Think of the big three credit reporting agencies, and then compare them to these email reputation-based organizations. These entities will have rich warehouses of deliverability and engagement data that will span many verticals and benchmarks. We’re already seeing traces of this with the latest Pivotal Veracity report on your email engagement index, which is based on multiple sources that are aggregated monthly across authenticated domains. These reputation agencies will develop a hierarchy of domain reputation building blocks and become a trusted resource as leading advocates for legitimate senders.
As the email technology and deliverability landscape evolves in a direction that prioritizes individual consumer engagement, marketers must create more relevant communications than ever before to ensure they get into the inbox, creating better ROI. Certainly, a deliverability index is imminent, whether we call it a DRI, or another name. Organizations such as Pivotal Veracity, ReturnPath, EEC, MAAWG, CAUCE, or ESPC should begin to consider forming governing bodies focused on Domain Reputation. The development of the domain reputation index is beneficial to the continued development of legitimate senders.
It’s truly going to be interesting to see how the ISPs choose to develop a moniker for the concept of Domain Reputation. Hopefully, this blog has answered some questions about the need for the domain reputation index in the email industry. In theory, there are lots of advantages; however, the advent of DRI also gives rise to many more challenging questions.

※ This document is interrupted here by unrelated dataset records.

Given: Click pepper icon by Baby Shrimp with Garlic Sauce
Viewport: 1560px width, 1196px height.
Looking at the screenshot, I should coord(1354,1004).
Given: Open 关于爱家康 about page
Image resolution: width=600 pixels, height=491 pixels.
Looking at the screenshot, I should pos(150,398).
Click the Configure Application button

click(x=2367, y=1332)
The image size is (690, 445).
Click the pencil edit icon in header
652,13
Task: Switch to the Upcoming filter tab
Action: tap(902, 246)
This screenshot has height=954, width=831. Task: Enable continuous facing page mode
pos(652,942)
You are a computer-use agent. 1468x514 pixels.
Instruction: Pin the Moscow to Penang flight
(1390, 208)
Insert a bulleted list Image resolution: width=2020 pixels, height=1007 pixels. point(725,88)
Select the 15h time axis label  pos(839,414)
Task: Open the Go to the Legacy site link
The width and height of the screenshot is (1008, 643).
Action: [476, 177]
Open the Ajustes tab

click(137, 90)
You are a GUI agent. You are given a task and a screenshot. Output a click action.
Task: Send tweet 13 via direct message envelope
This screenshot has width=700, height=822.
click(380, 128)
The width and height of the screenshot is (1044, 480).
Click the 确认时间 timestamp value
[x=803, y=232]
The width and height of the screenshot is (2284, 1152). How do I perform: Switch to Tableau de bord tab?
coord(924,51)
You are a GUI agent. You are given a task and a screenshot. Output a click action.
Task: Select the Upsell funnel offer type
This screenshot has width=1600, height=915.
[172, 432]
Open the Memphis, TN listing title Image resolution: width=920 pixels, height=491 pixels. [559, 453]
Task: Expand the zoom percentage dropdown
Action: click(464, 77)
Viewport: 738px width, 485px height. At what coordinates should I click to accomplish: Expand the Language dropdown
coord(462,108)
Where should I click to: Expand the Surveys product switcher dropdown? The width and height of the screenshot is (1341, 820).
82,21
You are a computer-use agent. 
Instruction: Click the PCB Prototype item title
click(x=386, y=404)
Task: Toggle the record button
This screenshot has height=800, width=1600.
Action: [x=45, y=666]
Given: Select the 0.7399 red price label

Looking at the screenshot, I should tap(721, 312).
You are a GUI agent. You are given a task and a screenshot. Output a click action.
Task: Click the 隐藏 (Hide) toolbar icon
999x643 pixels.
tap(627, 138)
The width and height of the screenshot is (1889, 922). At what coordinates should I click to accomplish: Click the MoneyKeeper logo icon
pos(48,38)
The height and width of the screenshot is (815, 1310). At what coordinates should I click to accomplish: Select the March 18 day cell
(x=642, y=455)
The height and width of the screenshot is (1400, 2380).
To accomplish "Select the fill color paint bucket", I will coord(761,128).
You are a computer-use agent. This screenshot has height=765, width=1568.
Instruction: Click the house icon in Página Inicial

How will domain-squatting or “domain look-alike” have an effect on DRI? Do you limit the number of domains a corporate entity would require? One would think that an effective DRI would exist by rolling up these “sets of domains” for larger corporate entities and developing “one” corporate DRI. What would that entail? What about domain limits or regulation?
Also, there is disagreement about whether or not we need further regulation by limiting how many domains a corporate entity would have, given the versatility and the importance on branding. Since a registry (which currently assigns and maintains domains) does not have the necessary systems in place to measure the use of a domain, what body, (government, or non-government) would be the likely prevailing body?
All of these questions will need to be pondered as the use of domain reputation in the email industry continues to unfold. Undoubtedly, there will be bumps in the road along the way that need to be worked out. Nevertheless, it is important to support the continuing development of the domain reputation index because, in the end, your reputation is all that you really have.